From three-quarters to a full hour was allowed for the sermon, old fashioned with its bones of structure fully visible, its fourthlys and fifthlys in sequence. When at last the sermon was over and the last hymn was sung, Dr. Rumple would end the final prayer with a warm “Aye-men” in a tone that sounded as if he were glad to be done; and I would be glad with him (p. 50).
The woman’s opinion of Rumple’s sermons is not kind, but there may well have been others who believed a precisely organized, well thought out sermon extending as long as an hour in a service ending with a definitive “Amen” were attributes of his pastoral ministry. Ministers vary in their preaching skills but what Scripture tells a congregant to judge is whether the pastor’s message teaches the truth of God’s Word. She could have benefitted from reading Acts 17:17 where Jews hearing Paul and Silas preach in the synagogue of Berea “received the word with all eagerness, examining the Scriptures daily to see if these things were so” (Acts 17:11). Truth is presented in sermons so the Holy Spirit can use it to illuminate understanding and bring hearers to salvation and sanctification. Alfred Nevin in his Presbyterian Encyclopedia said of Rumple’s preaching that “As a preacher, he is earnest, clear, tender and able. As the stores of his learning increase, so does his preaching possess additional freshness and power.”

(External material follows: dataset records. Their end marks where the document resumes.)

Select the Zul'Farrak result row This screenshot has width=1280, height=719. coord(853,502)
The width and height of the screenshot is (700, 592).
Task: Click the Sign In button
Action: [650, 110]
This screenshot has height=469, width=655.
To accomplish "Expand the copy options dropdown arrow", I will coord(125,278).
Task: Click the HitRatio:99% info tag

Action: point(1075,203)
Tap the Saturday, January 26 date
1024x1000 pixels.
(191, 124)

A gracious assessment of the life and ministry of Dr. Rumple from his memorial adopted by his fellow presbyters of the Synod of North Carolina.
As pastor and preacher, and presbyter, he was a zealous and faithful laborer. In the judicatories of the Church which he habitually attended, he was a wise counsellor and an active member. As a Trustee of Davidson College and of Union Theological Seminary for many years, he could always be depended on to perform efficiently any duty devolved upon him. As the first President of Barium Springs Orphans Home, he did more for founding and sustaining this institution than any member of our Synod. In his private and social relations, brother Rumple was a typical Christian gentleman, hospitable towards his brethren, considerate of their views and feelings of others, and genial in all his social intercourse. He had his personal and family sorrows, but they never led him to murmur at the orderings of Providence nor to become morose in disposition, nur tocea.se active work for the Master. Down to the last months of his life, he held official positions, and amid growing infirmities discharged his duties with conscientious fidelity.
Barry Waugh
Notes—The header map section is from Appleton’s Atlas of the United States, New York, 1888. It is unfortunate that the name “Jethro” is associated with not being very bright ever since the days of sixth-grade-educated Jethro Bodine of the Beverly Hillbillies. It is a noble name because it was the name of Moses’ wise father in law ( יִתְרוֹ ) who advised him to establish elders over groups of the Hebrews for more efficient leadership. Flora Macdonald College merged with another Presbyterian institution in 1958 to become what is currently St. Andrews University in Laurinburg, North Carolina. The classmates and Philanthropic Society of Davidson College erected a monument for Watson W. Rumple, who was a month short of his eighteenth birthday when he died from his injury. The biographical entry written by Dr. Rumple’s daughter, Linda Lee Vardell, which prefaces the 1916 edition of his 1881 first edition book, A History of Rowan County North Carolina, was helpful. The George Raynor article mentioned is titled, “Jethro Rumple: Pastor and Author,” and it is found on pages 46-52 of Piedmont Passages: VII, Religion and Education in Piedmont Carolina, 1991. The information on Watson Rumple’s death was located in The Danbury Reporter, North Carolina, February 1, 1877, page 2, and The Alamance Gleaner, January 23, 1877. The biography in Dictionary of North Carolina Biography, edited by W. S. Powell, Vol. 5, P to S, UNC Press, 1994, by Neil R. McGeachy is good; McGeachy also wrote Confronted by Challenge: A History of the Presbytery of Concord, 1795-1973, 1985, which includes several transcriptions from presbytery minutes and associated documents.